[Task directions]:
First find the line with "Click the Shrew Soft Lightweight Filter icon" in the entries below, then set down exactly every line through the line with "Task: Open the @SamK1ng06 handle link", that line included.
Start of Provided records
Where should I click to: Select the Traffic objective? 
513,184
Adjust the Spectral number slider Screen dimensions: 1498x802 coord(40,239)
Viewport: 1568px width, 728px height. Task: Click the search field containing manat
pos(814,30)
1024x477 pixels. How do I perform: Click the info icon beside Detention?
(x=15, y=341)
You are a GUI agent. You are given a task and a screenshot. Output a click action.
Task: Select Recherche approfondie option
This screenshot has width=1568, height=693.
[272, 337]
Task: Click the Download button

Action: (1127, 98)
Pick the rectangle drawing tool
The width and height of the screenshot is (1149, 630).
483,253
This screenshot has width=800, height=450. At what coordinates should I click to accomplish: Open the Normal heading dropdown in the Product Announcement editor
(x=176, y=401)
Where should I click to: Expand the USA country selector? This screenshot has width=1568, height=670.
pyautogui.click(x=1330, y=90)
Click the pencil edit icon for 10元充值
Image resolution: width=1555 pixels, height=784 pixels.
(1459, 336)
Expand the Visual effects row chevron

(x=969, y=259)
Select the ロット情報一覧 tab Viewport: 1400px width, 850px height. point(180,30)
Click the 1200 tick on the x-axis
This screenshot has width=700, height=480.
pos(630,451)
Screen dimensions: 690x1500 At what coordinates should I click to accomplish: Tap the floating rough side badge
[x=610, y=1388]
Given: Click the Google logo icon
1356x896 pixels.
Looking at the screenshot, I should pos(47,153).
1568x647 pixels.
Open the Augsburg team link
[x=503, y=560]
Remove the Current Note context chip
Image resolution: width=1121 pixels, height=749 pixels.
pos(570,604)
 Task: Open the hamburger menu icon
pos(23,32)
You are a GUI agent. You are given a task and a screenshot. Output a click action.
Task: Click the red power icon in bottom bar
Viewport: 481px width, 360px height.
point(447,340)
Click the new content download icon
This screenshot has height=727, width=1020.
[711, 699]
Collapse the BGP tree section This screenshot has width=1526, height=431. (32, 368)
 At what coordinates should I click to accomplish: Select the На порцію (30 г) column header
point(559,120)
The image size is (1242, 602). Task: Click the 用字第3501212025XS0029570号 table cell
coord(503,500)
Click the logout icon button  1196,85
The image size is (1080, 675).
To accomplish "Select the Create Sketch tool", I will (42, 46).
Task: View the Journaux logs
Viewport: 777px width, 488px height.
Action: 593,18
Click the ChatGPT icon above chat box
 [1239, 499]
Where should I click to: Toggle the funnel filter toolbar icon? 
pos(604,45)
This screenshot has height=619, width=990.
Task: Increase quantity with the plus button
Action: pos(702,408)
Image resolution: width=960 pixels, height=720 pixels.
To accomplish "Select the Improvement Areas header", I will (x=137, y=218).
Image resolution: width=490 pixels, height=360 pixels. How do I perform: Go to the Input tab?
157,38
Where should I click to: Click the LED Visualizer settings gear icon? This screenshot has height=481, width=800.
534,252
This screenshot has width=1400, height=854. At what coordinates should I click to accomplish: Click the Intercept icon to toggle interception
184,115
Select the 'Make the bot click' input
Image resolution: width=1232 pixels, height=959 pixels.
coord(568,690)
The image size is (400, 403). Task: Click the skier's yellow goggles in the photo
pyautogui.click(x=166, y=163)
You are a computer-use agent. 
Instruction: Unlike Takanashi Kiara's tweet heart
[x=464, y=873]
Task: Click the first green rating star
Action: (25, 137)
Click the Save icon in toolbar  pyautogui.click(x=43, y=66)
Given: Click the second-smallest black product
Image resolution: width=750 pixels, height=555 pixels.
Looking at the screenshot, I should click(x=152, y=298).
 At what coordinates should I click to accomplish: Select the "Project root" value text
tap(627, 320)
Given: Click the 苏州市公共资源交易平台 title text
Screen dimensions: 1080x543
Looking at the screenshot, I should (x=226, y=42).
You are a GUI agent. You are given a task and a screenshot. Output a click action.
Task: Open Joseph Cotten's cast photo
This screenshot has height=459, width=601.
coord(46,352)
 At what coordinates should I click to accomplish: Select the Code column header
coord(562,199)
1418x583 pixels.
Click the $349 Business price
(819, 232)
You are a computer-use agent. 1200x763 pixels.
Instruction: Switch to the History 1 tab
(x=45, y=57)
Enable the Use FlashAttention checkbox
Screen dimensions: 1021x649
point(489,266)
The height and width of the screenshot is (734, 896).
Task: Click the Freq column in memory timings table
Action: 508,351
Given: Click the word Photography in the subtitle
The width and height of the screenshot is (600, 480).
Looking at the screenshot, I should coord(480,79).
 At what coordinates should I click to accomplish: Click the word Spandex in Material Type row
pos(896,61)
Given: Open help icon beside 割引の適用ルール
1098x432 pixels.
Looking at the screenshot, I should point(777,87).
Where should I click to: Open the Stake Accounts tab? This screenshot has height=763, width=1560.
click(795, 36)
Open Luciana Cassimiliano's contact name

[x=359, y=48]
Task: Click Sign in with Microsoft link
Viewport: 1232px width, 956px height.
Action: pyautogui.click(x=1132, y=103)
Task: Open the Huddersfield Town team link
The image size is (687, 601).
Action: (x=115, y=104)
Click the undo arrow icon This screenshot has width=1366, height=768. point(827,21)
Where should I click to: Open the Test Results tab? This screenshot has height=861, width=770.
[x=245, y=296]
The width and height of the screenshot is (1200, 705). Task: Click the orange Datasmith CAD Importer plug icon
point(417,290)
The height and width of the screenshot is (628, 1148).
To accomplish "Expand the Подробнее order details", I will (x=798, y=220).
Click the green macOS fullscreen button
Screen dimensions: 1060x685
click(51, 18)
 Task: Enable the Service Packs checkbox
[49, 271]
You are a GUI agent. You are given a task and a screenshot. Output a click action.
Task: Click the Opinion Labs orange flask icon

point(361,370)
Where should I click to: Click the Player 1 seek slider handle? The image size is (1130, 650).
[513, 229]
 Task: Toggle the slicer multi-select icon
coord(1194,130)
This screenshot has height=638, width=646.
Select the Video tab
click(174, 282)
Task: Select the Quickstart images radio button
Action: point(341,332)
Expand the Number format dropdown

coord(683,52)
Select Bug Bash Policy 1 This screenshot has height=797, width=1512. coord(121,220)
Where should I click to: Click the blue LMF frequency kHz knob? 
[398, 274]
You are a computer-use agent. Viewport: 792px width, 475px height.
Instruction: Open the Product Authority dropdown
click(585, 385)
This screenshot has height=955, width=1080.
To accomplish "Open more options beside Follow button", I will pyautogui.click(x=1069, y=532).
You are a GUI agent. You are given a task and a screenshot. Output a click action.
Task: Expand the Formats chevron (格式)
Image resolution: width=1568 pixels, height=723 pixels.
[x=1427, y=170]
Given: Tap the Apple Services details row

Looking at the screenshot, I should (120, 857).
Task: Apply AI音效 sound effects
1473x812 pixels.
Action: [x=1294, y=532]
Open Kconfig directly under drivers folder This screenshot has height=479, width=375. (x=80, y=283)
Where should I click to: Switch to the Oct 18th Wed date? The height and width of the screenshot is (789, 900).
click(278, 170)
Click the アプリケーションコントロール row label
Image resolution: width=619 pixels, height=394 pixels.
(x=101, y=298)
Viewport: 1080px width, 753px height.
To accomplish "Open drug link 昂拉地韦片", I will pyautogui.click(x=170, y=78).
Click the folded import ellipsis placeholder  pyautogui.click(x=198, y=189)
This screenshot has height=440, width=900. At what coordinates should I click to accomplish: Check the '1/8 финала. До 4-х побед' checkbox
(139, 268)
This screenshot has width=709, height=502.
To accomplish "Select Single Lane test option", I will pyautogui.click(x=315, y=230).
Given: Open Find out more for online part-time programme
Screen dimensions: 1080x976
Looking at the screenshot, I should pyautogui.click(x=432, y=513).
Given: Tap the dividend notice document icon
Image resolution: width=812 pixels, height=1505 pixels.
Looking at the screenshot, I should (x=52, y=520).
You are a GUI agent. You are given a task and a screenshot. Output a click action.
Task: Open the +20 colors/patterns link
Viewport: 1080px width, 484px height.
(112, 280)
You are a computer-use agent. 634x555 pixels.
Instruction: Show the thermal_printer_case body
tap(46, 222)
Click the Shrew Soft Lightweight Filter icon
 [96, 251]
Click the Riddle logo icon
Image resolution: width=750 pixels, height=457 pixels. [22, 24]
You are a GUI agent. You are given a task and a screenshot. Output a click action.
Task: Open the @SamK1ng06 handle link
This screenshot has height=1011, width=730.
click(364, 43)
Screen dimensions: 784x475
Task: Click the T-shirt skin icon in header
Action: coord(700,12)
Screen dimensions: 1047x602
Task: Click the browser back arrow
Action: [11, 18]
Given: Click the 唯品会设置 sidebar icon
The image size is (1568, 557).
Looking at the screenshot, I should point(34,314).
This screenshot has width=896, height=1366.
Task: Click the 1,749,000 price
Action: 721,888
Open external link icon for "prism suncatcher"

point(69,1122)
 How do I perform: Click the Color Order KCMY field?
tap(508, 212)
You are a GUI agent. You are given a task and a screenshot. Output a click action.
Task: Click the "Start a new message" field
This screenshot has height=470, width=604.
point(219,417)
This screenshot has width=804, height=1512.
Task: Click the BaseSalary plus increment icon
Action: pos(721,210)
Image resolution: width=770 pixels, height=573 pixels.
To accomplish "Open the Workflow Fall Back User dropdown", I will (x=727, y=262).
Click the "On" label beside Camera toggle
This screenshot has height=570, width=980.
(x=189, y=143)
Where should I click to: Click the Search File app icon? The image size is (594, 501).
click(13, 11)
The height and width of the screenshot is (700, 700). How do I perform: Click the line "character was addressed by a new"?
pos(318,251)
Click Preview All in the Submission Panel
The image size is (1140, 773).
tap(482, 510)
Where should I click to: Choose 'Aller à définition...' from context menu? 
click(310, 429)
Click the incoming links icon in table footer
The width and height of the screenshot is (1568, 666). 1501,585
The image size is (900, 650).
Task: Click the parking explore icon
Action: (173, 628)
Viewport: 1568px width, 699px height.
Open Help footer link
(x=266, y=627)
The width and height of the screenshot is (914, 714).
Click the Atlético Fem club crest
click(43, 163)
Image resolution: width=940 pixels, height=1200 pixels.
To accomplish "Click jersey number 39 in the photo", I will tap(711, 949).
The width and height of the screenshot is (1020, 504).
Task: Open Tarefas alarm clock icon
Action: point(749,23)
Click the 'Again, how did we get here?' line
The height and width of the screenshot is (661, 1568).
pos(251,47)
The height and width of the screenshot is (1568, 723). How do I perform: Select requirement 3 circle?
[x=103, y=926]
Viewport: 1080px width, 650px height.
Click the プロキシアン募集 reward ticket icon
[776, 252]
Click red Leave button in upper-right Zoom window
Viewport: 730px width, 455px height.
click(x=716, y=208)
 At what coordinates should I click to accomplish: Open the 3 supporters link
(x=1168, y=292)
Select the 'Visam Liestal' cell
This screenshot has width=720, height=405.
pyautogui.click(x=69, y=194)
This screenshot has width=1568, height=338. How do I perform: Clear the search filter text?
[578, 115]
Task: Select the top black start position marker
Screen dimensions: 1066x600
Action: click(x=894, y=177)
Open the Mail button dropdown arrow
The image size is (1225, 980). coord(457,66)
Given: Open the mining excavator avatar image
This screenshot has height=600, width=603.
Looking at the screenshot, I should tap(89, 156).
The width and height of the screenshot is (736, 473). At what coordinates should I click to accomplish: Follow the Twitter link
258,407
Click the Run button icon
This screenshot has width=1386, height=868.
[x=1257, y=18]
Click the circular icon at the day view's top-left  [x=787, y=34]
End of Provided records
[Response to the task]:
Click the Shrew Soft Lightweight Filter icon
 [96, 251]
Click the Riddle logo icon
Image resolution: width=750 pixels, height=457 pixels. [22, 24]
You are a GUI agent. You are given a task and a screenshot. Output a click action.
Task: Open the @SamK1ng06 handle link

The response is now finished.